Oregon continues to stockpile talent.

Continuing to add elite talent to the roster is a critical component of Oregon’s plan to remain one of the premier football programs in the country.  New recruit (verbal commit) Jalen Brown is going to help with that.  Brown, a unanimous four-star wide receiver out of Arizona, announced for the Ducks on Sunday night via twitter.  His commitment gives Oregon ten recruits so far this cycle, and with only 17 to 19 scholarships likely to be filled this year, there aren’t many spots left in the 2014 class.

Let’s talk about Brown for a minute.  I’m especially stoked about his commitment.  He reminds me of Darren Carrington: both are 6-foot-2, 185 pound receivers, with great hands and even better body control.  Additionally, they’re both good route-runners and blockers.  Both were consensus four-star recruits, garnering that designation on 247, Scout, Rivals and ESPN.  Similar to Carrington, Brown’s only perceived “weakness” is his lack of top-end speed and explosion.

I was really excited when Carrington came on board and I feel the same way about Brown.  These are the type of wideouts that I’ve been hoping Oregon’s staff would focus on, as opposed to the small, more explosive guys such as Tacoi Sumler or Braxton Berrios.

In Brown, you’ve got a guy who, after adding some weight, should be ready to step in and help the team immediately.  Both he and Carrington have the requisite size and arm length to be great blockers on the outside.  The combination of hands and body control possessed by both players is exciting.  Give me those skills over pure “speed” every day of the week.  Just because a guy doesn’t run 4.4 in the 40 doesn’t mean he’s not a vertical threat; think about the number of times receivers have to adjust to a deep ball and pluck it out the air at the top of their jump.  That’s not easy to do.  Brown and Carrington will be plenty effective at stretching defenses vertically.

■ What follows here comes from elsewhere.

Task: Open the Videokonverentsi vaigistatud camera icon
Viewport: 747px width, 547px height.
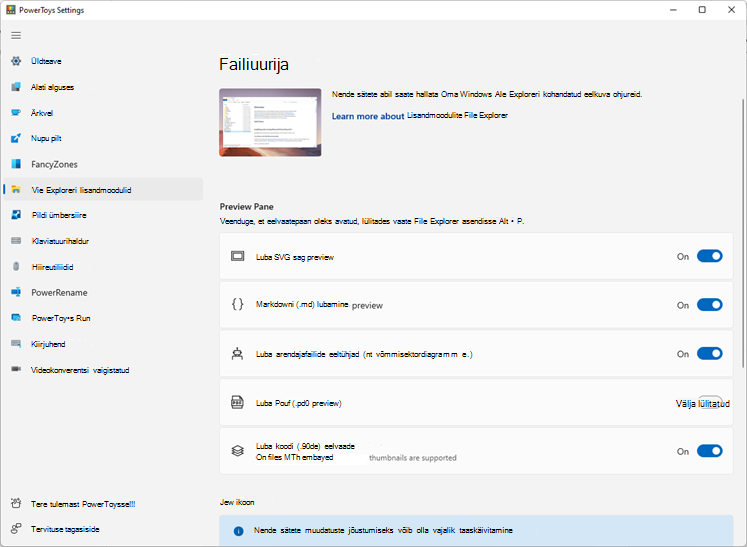Action: (16, 369)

Byron Marshall 29, California,13,KC

Kevin Cline

Marshall is showing the value of talented depth this year

Here’s a look at Oregon’s commitments so far, using the tier system I developed to objectively aggregate recruiting rankings from the four major services:

Tier E:  RB Royce Freeman

Tier E:  CB Aarion Springs

Tier 1:  WR Jalen Brown

Tier 1:  DE Tui Talia

Tier 1:  RB Tony James

Tier 2:  QB Morgan Mahalak

Tier 2:  OT Tyrell Crosby

Tier 3:  CB Dominique Harrison

Tier 3:  DT Jalen Jelks

Tier 5:  LS Tanner Carew

The Oregon staff is doing a great job on the recruiting front.  I love what they’re doing.  The overall recruiting strategy has undoubtedly improved under first year head coach Mark Helfrich.  Will the results follow?  It sure looks like they will.

Will Helfrich improve Oregon recruiting even more than Chip did?

Kevin Cline

Will Helfrich improve Oregon recruiting even more than Chip did?

The Ducks are still major players for elite recruits such as OT Casey Tucker, ATH JuJu Smith, ATH Adoree Jackson and DB Budda Baker, among others.  If Oregon can add even a couple of the aforementioned players, 2014 could be their best recruiting class ever.  Even if the class doesn’t close with a bang, the Ducks are all but guaranteed to add some really good players.  Worst-case scenario, this class will be every bit as good as the last two.

I won’t be surprised if Oregon doesn’t end up in the top-20 of the team rankings this year, but again, it just doesn’t matter.  Team rankings are only valuable as a quick snapshot of a team’s recruiting success in a given year.  And don’t forget that their quantity-driven formulas used to rank teams will disproportionately impact smaller classes like Oregon’s.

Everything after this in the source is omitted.